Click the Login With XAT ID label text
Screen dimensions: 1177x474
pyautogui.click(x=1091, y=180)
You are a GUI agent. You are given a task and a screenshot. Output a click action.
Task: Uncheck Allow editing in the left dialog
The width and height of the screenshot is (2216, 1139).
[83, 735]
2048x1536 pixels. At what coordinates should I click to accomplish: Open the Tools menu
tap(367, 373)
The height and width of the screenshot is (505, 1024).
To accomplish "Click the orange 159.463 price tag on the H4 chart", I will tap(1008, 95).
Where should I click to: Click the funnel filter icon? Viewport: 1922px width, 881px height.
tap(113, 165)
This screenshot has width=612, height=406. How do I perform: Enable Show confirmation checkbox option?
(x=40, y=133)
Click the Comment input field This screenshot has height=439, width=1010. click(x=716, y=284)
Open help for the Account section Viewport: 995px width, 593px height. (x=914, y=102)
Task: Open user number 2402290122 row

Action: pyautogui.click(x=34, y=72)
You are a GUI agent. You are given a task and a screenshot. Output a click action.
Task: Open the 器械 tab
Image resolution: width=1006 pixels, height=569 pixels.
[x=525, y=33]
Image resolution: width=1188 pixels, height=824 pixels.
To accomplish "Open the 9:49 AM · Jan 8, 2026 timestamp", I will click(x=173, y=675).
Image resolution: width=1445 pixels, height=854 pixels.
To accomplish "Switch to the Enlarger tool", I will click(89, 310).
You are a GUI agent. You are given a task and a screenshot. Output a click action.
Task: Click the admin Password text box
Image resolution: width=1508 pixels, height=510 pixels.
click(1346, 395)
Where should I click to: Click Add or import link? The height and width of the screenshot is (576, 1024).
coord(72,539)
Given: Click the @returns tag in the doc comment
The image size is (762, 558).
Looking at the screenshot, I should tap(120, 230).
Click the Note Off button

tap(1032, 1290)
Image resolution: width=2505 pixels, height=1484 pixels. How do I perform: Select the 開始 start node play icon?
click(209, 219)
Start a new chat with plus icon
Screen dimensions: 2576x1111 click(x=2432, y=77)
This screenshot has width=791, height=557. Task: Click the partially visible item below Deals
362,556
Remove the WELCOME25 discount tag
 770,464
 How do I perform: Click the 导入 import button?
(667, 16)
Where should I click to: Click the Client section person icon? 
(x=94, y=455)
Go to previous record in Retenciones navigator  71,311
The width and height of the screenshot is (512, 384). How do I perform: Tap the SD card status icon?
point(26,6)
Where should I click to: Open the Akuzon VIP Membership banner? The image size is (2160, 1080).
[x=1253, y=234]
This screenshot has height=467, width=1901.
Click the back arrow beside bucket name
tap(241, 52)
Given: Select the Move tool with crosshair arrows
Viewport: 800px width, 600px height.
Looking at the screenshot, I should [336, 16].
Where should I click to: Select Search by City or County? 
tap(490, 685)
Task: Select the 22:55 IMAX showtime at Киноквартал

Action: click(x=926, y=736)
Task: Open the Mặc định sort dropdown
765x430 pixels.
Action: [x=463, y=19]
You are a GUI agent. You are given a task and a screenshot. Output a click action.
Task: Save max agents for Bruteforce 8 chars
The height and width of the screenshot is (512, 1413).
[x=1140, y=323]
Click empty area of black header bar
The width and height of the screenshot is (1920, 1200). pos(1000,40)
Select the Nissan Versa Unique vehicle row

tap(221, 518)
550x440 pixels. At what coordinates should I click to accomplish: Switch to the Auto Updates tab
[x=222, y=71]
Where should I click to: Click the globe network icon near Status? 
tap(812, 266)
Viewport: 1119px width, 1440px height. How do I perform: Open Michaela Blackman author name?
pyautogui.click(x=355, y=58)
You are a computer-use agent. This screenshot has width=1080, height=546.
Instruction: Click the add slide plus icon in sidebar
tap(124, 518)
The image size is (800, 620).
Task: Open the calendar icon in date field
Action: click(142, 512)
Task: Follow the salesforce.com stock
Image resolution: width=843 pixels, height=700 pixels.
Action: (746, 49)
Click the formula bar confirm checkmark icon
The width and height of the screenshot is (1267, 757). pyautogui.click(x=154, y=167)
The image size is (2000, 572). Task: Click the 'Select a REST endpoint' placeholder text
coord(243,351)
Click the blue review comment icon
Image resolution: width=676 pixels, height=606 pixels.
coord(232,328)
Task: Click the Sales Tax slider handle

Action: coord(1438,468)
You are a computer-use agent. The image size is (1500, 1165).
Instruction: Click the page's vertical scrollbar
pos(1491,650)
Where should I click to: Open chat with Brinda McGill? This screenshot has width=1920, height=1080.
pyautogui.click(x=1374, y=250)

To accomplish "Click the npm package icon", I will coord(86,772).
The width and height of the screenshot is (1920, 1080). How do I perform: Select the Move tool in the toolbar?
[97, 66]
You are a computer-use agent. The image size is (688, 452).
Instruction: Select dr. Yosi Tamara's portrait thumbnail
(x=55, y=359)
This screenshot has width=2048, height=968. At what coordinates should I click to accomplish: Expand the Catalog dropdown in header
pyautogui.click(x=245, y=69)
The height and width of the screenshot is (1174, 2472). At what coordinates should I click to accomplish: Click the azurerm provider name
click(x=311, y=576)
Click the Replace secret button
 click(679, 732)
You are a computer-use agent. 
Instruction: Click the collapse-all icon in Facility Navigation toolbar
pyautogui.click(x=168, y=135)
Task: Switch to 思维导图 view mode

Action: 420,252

------------------------------------------------------------

#### WHAT YOU ARE ASKED TO DO:
Return every one of the entries above verbatim, line for line.

#### EXPECTED ANSWER:
Click the Login With XAT ID label text
Screen dimensions: 1177x474
pyautogui.click(x=1091, y=180)
You are a GUI agent. You are given a task and a screenshot. Output a click action.
Task: Uncheck Allow editing in the left dialog
The width and height of the screenshot is (2216, 1139).
[83, 735]
2048x1536 pixels. At what coordinates should I click to accomplish: Open the Tools menu
tap(367, 373)
The height and width of the screenshot is (505, 1024).
To accomplish "Click the orange 159.463 price tag on the H4 chart", I will tap(1008, 95).
Where should I click to: Click the funnel filter icon? Viewport: 1922px width, 881px height.
tap(113, 165)
This screenshot has width=612, height=406. How do I perform: Enable Show confirmation checkbox option?
(x=40, y=133)
Click the Comment input field This screenshot has height=439, width=1010. click(x=716, y=284)
Open help for the Account section Viewport: 995px width, 593px height. (x=914, y=102)
Task: Open user number 2402290122 row

Action: pyautogui.click(x=34, y=72)
You are a GUI agent. You are given a task and a screenshot. Output a click action.
Task: Open the 器械 tab
Image resolution: width=1006 pixels, height=569 pixels.
[x=525, y=33]
Image resolution: width=1188 pixels, height=824 pixels.
To accomplish "Open the 9:49 AM · Jan 8, 2026 timestamp", I will click(x=173, y=675).
Image resolution: width=1445 pixels, height=854 pixels.
To accomplish "Switch to the Enlarger tool", I will click(89, 310).
You are a GUI agent. You are given a task and a screenshot. Output a click action.
Task: Click the admin Password text box
Image resolution: width=1508 pixels, height=510 pixels.
click(1346, 395)
Where should I click to: Click Add or import link? The height and width of the screenshot is (576, 1024).
coord(72,539)
Given: Click the @returns tag in the doc comment
The image size is (762, 558).
Looking at the screenshot, I should tap(120, 230).
Click the Note Off button

tap(1032, 1290)
Image resolution: width=2505 pixels, height=1484 pixels. How do I perform: Select the 開始 start node play icon?
click(209, 219)
Start a new chat with plus icon
Screen dimensions: 2576x1111 click(x=2432, y=77)
This screenshot has width=791, height=557. Task: Click the partially visible item below Deals
362,556
Remove the WELCOME25 discount tag
 770,464
 How do I perform: Click the 导入 import button?
(667, 16)
Where should I click to: Click the Client section person icon? 
(x=94, y=455)
Go to previous record in Retenciones navigator  71,311
The width and height of the screenshot is (512, 384). How do I perform: Tap the SD card status icon?
point(26,6)
Where should I click to: Open the Akuzon VIP Membership banner? The image size is (2160, 1080).
[x=1253, y=234]
This screenshot has height=467, width=1901.
Click the back arrow beside bucket name
tap(241, 52)
Given: Select the Move tool with crosshair arrows
Viewport: 800px width, 600px height.
Looking at the screenshot, I should [336, 16].
Where should I click to: Select Search by City or County? 
tap(490, 685)
Task: Select the 22:55 IMAX showtime at Киноквартал

Action: click(x=926, y=736)
Task: Open the Mặc định sort dropdown
765x430 pixels.
Action: [x=463, y=19]
You are a GUI agent. You are given a task and a screenshot. Output a click action.
Task: Save max agents for Bruteforce 8 chars
The height and width of the screenshot is (512, 1413).
[x=1140, y=323]
Click empty area of black header bar
The width and height of the screenshot is (1920, 1200). pos(1000,40)
Select the Nissan Versa Unique vehicle row

tap(221, 518)
550x440 pixels. At what coordinates should I click to accomplish: Switch to the Auto Updates tab
[x=222, y=71]
Where should I click to: Click the globe network icon near Status? 
tap(812, 266)
Viewport: 1119px width, 1440px height. How do I perform: Open Michaela Blackman author name?
pyautogui.click(x=355, y=58)
You are a computer-use agent. This screenshot has width=1080, height=546.
Instruction: Click the add slide plus icon in sidebar
tap(124, 518)
The image size is (800, 620).
Task: Open the calendar icon in date field
Action: click(142, 512)
Task: Follow the salesforce.com stock
Image resolution: width=843 pixels, height=700 pixels.
Action: (746, 49)
Click the formula bar confirm checkmark icon
The width and height of the screenshot is (1267, 757). pyautogui.click(x=154, y=167)
The image size is (2000, 572). Task: Click the 'Select a REST endpoint' placeholder text
coord(243,351)
Click the blue review comment icon
Image resolution: width=676 pixels, height=606 pixels.
coord(232,328)
Task: Click the Sales Tax slider handle

Action: coord(1438,468)
You are a computer-use agent. The image size is (1500, 1165).
Instruction: Click the page's vertical scrollbar
pos(1491,650)
Where should I click to: Open chat with Brinda McGill? This screenshot has width=1920, height=1080.
pyautogui.click(x=1374, y=250)

To accomplish "Click the npm package icon", I will coord(86,772).
The width and height of the screenshot is (1920, 1080). How do I perform: Select the Move tool in the toolbar?
[97, 66]
You are a computer-use agent. The image size is (688, 452).
Instruction: Select dr. Yosi Tamara's portrait thumbnail
(x=55, y=359)
This screenshot has width=2048, height=968. At what coordinates should I click to accomplish: Expand the Catalog dropdown in header
pyautogui.click(x=245, y=69)
The height and width of the screenshot is (1174, 2472). At what coordinates should I click to accomplish: Click the azurerm provider name
click(x=311, y=576)
Click the Replace secret button
 click(679, 732)
You are a computer-use agent. 
Instruction: Click the collapse-all icon in Facility Navigation toolbar
pyautogui.click(x=168, y=135)
Task: Switch to 思维导图 view mode

Action: 420,252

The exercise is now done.